AS: Tell me about Connection, where you got your start as a writer.
MJ: It is a family magazine that goes on a subscription basis to many different communities. They publish a variety of things: devotionals, a lot of columns similar to my own, children’s contests, recipes. They feature a different school each month. There is a horse-related page and a page for women who run small businesses.
I understand you run a shoe business. Is running a business common for Amish women?
It is not uncommon. Connection features a family business each month.
How did you start writing for Connection?
My mother thought I should write for publication. After I got married, she thought I would enjoy it. . . . I wasn’t really interested in writing, but she coaxed till I wrote to the editor. At first they didn’t have an opening, but I’m very glad for that writing opportunity now. I started in 2010.
How did you decide what to write about when you started writing the Northern Reflections column?
That’s a difficult question. I write about whatever is happening at the moment—whatever is bothering me or bringing me joy, or whatever. Usually about the moment. Or something I read gives me an idea which I write about.

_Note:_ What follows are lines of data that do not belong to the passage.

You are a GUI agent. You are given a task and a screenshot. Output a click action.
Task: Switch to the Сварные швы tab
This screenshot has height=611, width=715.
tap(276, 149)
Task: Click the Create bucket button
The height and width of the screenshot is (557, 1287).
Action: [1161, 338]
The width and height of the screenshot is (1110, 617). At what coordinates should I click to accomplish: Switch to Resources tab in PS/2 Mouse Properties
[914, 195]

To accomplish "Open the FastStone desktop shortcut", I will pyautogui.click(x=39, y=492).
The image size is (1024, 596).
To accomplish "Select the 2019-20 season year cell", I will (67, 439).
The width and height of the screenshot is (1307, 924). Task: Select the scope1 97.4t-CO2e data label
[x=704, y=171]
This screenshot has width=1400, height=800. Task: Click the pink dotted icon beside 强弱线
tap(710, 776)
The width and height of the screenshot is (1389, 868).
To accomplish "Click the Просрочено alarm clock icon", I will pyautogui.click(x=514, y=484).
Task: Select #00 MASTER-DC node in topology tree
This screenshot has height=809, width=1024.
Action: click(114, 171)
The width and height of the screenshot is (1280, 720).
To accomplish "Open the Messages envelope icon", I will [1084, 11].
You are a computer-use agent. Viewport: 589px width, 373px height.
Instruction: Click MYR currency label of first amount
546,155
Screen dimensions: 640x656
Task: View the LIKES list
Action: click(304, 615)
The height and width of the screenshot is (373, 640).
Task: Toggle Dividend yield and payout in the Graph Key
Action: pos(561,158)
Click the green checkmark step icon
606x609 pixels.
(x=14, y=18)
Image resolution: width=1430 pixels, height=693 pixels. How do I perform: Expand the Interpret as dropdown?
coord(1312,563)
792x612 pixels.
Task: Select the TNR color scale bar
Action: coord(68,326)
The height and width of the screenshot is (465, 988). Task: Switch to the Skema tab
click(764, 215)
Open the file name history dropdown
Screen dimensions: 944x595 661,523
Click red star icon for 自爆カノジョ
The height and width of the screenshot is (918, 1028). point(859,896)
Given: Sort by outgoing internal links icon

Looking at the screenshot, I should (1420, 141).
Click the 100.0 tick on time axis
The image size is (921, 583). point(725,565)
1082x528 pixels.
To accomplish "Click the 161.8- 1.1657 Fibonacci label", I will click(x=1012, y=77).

It seems part of what your column offers is a picture of Ontario life for others. Can you describe your Ontario Amish community—how many people you are, how long your history there is?
That’s actually in the book. It goes back; we are an original community. I mean we came from overseas and started the community; we are the only original Amish community in Canada. Not what we call a “daughter community.” We are not very large; we have nine or ten districts. A district is 15 to 30 families who have church together.
Have you always enjoyed writing? Did your teachers at school encourage you to write?
I had one teacher in fifth grade who really emphasized composition; she had us write a story three times a week. She only taught one term. She was my motivation. I met her last summer again and told her I’m going to be doing this book. I can only thank her for what she taught me in fifth-grade composition. I do enjoy writing very much.
What do you like about writing?
Expressing myself. I have a lot of opinions, of course. All writers do. I think it’s one way to sort through them.
You’re a busy mother with four children. And you have a shoe business. When do you find time to write?
I would like if someone would answer that for me! We usually find time to do the things we like to do. I like to write. I like to read. So I make time to do both. Usually early in the morning is my writing time. I would prefer evenings, but by the time it comes, I’m falling asleep.
What do you wish for people reading this book?
My biggest wish is that it leaves people encouraged. I don’t want to people to feel as though, “I could never live a good life like that.” I want them to be encouraged that we are in this together, and to reach for higher goals.